- [TASK ITEM]: Could each entry below be printed again exactly as given?

- [GIVEN DATA]:
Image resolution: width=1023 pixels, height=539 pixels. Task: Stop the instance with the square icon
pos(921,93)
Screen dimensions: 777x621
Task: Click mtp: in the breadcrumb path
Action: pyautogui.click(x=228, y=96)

- [SOLVED EXERCISE]:
Image resolution: width=1023 pixels, height=539 pixels. Task: Stop the instance with the square icon
pos(921,93)
Screen dimensions: 777x621
Task: Click mtp: in the breadcrumb path
Action: pyautogui.click(x=228, y=96)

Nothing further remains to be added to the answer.